They get closer. Human is so eager; he knows those other Humans are around somewhere!
Human’s eyes dart to the Right for people to bully; Human’s eyes dart to the Left; Human turns his head to look Behind.
Then a stick snaps somewhere. YES!! His prey is nearby! This time he’ll tell them who’s boss!
Human surges forward and the pokey collar pokes again, but he’s so excited that he can barely feel it.
Then in the distance……from the undergrowth……coming towards them……….emerges a……………………HUMAN.
Human is getting ready.
That other Human can’t Run. Can’t Hide.
THE OTHER HUMAN IS GETTING CLOSER……….and Human is ready to attack! Gorilla keeps on walking!
The Leash tightens more, and the pokey collar pokes, but the adrenaline is going and Human can’t feel it.
They are close enough!
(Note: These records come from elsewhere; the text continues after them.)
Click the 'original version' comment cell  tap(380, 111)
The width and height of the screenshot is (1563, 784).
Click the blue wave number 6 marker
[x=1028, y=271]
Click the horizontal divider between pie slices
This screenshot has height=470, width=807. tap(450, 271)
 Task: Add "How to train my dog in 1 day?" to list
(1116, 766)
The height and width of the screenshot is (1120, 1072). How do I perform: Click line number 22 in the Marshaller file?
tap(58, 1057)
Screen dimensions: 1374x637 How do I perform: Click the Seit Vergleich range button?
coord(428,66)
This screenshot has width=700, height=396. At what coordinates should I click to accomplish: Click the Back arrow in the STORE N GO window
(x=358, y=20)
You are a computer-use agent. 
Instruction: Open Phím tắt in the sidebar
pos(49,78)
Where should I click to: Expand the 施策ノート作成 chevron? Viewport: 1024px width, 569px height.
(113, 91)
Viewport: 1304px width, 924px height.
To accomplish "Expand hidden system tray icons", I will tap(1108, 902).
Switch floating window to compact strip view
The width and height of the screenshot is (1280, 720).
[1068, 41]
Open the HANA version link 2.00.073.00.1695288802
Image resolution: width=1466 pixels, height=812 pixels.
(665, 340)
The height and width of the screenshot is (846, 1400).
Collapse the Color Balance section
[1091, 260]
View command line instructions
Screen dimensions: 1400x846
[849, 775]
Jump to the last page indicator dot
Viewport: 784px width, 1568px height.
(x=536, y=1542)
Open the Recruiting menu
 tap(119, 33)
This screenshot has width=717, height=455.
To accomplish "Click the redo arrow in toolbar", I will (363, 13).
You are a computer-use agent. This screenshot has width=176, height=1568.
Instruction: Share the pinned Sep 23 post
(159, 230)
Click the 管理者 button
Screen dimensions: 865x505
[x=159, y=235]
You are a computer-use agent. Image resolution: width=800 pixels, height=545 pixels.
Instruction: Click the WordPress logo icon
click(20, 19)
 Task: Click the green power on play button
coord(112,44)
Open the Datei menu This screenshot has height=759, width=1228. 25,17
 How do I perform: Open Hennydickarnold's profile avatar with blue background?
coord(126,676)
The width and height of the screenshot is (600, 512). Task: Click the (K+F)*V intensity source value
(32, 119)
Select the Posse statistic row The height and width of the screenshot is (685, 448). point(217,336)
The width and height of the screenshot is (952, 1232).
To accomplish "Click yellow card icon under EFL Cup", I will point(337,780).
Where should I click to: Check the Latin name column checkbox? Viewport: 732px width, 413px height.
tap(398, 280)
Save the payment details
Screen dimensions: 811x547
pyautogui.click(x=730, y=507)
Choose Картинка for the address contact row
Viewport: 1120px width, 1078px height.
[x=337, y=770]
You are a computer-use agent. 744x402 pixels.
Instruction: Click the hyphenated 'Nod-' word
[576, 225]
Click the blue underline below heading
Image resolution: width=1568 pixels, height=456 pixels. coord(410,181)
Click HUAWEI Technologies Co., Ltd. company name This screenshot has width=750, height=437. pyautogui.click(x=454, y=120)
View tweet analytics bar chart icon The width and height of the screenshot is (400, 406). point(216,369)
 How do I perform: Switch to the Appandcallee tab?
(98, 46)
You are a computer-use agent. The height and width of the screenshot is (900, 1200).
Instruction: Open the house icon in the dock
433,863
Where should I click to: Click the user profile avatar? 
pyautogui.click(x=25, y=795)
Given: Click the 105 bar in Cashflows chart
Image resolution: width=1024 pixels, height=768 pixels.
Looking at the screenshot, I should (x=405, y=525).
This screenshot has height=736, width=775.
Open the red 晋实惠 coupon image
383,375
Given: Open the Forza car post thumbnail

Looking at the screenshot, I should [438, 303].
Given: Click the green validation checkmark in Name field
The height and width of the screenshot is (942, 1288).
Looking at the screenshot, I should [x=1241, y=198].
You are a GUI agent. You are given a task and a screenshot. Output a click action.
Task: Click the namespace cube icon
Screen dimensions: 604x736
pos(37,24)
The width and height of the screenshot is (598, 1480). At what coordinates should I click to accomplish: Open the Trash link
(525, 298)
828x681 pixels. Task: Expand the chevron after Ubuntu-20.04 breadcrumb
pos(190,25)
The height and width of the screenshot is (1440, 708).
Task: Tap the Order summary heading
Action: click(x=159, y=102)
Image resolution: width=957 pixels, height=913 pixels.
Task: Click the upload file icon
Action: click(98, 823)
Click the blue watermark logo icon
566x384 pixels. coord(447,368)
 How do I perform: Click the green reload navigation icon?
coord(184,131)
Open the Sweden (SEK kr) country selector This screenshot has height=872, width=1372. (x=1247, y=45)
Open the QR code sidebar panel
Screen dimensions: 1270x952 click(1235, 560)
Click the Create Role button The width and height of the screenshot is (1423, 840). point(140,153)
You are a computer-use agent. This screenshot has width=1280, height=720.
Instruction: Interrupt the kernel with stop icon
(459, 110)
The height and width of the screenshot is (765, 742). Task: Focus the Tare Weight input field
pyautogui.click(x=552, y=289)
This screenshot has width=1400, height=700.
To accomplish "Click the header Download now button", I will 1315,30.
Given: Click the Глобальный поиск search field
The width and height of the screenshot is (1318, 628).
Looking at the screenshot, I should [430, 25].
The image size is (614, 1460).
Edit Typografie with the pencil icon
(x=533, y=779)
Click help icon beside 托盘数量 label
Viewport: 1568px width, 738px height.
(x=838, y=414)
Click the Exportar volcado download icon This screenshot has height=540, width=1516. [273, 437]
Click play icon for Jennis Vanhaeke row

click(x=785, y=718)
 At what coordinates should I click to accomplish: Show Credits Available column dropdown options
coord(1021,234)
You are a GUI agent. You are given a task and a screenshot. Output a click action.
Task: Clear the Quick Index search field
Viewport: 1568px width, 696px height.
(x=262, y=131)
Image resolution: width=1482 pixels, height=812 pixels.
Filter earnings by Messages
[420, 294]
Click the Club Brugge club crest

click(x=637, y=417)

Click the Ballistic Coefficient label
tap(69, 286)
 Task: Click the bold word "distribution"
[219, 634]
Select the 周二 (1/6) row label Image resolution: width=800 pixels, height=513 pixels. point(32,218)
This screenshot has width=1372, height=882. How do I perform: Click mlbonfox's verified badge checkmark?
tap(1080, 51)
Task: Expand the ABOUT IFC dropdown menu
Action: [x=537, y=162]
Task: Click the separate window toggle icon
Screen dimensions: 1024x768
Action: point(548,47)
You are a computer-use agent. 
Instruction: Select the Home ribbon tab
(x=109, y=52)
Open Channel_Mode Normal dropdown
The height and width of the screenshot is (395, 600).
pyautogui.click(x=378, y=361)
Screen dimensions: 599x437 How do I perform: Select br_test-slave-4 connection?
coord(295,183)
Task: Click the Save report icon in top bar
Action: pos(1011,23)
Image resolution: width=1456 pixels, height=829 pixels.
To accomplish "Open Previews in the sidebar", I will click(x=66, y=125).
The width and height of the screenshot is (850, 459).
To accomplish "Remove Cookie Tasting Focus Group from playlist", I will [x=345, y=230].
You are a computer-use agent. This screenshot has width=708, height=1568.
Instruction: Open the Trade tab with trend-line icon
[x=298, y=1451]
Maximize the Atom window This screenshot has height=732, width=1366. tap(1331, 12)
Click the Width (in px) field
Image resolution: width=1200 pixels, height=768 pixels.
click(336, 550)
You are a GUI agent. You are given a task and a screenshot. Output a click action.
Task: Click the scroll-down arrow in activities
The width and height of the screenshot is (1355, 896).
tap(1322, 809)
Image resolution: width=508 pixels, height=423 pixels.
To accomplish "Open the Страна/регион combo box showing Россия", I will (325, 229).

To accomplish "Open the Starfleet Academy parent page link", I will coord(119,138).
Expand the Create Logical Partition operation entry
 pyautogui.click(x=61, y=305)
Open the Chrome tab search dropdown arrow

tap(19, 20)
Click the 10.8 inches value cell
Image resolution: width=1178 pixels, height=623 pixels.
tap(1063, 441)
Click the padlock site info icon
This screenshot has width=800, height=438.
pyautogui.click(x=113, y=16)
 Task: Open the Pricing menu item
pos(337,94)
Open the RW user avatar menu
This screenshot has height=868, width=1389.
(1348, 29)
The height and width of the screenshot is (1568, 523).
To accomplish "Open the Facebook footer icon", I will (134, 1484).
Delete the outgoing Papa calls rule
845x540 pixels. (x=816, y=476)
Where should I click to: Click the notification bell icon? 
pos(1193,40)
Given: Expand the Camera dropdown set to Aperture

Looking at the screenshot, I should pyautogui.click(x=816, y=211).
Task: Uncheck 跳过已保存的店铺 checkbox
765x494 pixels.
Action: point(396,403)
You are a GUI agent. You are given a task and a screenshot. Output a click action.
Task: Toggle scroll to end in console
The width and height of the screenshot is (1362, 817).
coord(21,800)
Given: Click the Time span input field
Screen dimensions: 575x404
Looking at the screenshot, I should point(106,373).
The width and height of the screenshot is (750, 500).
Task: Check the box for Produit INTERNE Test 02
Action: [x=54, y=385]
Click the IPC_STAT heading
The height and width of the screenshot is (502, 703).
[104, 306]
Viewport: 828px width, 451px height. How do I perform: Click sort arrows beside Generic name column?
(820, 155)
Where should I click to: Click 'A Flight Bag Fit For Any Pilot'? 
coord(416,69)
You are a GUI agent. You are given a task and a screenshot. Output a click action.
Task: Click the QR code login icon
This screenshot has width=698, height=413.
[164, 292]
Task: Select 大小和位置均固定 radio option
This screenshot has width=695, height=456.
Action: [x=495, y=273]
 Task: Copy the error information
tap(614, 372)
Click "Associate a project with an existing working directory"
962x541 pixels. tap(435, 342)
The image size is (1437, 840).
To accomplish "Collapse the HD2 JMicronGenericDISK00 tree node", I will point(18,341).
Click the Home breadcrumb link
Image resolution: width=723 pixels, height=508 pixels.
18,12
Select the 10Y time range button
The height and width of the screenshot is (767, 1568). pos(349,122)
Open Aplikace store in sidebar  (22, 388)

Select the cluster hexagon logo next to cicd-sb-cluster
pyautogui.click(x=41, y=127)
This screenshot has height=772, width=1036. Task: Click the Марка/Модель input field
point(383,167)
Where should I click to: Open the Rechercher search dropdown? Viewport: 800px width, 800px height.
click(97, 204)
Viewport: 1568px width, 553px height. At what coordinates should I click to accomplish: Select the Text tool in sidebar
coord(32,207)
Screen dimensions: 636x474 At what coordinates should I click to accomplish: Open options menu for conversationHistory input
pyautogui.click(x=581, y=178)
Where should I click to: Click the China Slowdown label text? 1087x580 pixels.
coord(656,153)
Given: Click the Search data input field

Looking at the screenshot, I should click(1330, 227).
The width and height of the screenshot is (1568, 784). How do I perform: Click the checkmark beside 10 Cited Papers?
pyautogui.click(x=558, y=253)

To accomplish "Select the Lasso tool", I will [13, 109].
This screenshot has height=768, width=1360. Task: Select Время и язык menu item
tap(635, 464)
Human Yells and Screams, COME ON OVER HERE, I COULD TAKE YOU AND YOUR GORILLA IN A FIGHT, I WILL BEAT YOU UP, YOU UGLY FACE!, whereupon Gorilla makes Loud Angry Noises, helping Human yell at the other Human, and pulls Human back with his Big Strong Hand.
They keep walking together, searching for the next dog to yell at. This is so much fun! Human loves his walks with Gorilla, and can’t wait to tell more of those other nasty humans off!
Thus ends the Parable of the Gorilla and the Human in the Human Park.
So, nothing productive happened, but none of the doom and gloom happened, either. There is your typical reactive dog walk, with someone who doesn’t know how to train their dog.